The bottle of Old Sam I tasted is a “single digit rum” whose ingredients come from the Old Country, where the primary distillation takes place in DDLs facilities — these are the gentlemen who make the excllent El Dorado 21 year old also reviewed on this site —  but is matured and blended in Newfoundland.  There it is made by the same company responsible for making Screech, the much-loved, equally-derided traditional Newfie tipple –  also deriving from a Caribbean raw stock –  and which I have to check out one of these days.

The history of the rum revolves around parts of the old “Triangular Trade” (from Europe with trade goods, to Africa for slaves, over to the West Indies for sale of slaves and goods and loading of fruit, fish, sugar and rum, and then back to Europe – over time stops in North America were added).  Howard Young and Company introduced Old Sam to England in 1797 – why they would ship it to Newfoundland for blending is a mystery, since rum was already being made in commerical quantities in the Caribbean at that time: perhaps it was because back then, Guiana was vacillating between being a Dutch colony and an  English one, and often used as a bargaining chip in the wars of the time between these two powers.

Old Sam is a Demerara Rum, dark and rich, redolent of molasses and bunt sugar.
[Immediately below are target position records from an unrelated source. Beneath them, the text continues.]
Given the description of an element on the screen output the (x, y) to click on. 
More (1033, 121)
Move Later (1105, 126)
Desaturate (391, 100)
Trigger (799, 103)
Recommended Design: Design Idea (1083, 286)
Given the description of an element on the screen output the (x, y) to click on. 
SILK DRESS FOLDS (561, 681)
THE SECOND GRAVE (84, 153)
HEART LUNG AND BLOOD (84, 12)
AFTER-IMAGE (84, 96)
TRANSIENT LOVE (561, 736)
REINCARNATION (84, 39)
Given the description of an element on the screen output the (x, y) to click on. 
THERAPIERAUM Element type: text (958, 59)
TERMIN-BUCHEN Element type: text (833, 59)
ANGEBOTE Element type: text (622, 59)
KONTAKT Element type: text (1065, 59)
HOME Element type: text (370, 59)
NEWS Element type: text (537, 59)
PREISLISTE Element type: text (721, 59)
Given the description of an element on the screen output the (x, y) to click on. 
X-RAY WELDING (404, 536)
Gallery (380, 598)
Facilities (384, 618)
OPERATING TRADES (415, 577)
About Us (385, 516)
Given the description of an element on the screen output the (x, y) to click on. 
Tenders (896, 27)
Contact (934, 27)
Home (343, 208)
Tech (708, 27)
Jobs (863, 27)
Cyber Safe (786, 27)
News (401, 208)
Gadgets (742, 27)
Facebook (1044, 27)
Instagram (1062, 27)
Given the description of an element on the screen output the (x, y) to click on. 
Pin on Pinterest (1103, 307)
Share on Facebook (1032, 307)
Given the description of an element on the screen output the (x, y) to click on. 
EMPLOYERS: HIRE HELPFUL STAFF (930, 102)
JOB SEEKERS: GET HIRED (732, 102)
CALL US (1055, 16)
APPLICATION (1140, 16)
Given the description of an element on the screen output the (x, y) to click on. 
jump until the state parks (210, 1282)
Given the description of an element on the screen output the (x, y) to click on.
It is aged for a minimum of two years in oak barrels, and then blended with various other 12-year old rums. “Navy” rum is a much bandied-about term — Pusser’s, Lamb’s, Screech and Old Sam all like to make claims to the title, but this low end stuff is nowhere near the much better, smoother Pusser’s, and even the Old Sam website recommends it as a mixer, or a base for cocktails and food requiring a rum ingredient.

Having said that, I have to say that the nose, while sharp, is rich, and develops good hints of caramel, brown sugar – a lot of brown sugar – and a shade of fruity vanilla.  Nothing out of the ordinary, and being relatively young, is not particularly smooth.  Note that I still get all pissy when rums don’t mention their age even if it’s two years old or something, since to me, age and price and word of mouth are the three pieces that go together in assessing whether to buy a rum or not. For this one I have one out of three – price, and since that is quite low (about $22), and since I’ve never heard of this one mentioned, or lauded, it seems reasonable to suppose it’s a young ‘un, not particularly special, and indeed, the tasting pretty much confirmed that. Harsh on the way down, has a burn and kick that would make a smarter man swear off low-end rums for good, and not much of a finish.  About par for a low end rum – it’s definitely not for sipping. As a mixer, it’s pretty good, but not everyone will enjoy that very rich burnt sugar and molasses taste.

Rereading this, it sure looks like I am dissing the rum. That’s unintentional, and perhaps results from me treating it like an upscale sipper, and judging it that way. So let me be clear: it’s disappointing as a sipping spirit….but in a mix, it’s excellent. Brown sugar, molasses, caramel, vanilla and coke.  Fine, just fine.  It kind of proves the point that you don’t have to have a premium sipper to enjoy a rum. Unsuspected riches exist for the diligent trawler and tireless taster, and if you’re into deep, dark Demerara rums, you can do worse than this unpretentious product. Personally, I’ll keep searching for better, knowing that another rum equivalent of Cibola is probably waiting for me out there, somewhere…but that doesn’t mean I don’t like this one.

Update June 2020

  • Over the years my liking for Old Sam’s has remained steadfast, and these days I’d probably score it around 80-82. My personal opinion is that it is a large proportion PM distillate, though this has never been confirmed. With DDL no longer exporting bulk “heritage still” rums, it’s possible that Young’s Old Sam may be forced to change its blend in years to come.
  • Who Old Sam actually was is a subject of some conjecture, brought to a head with the BLM movement in the last years, because to some the drawing of the man  on the label is that of a black man, implying a product being sold that implicitly glorifies slavery.  Others dispute that interpretation of the picture, saying it’s of Mr. Young himself.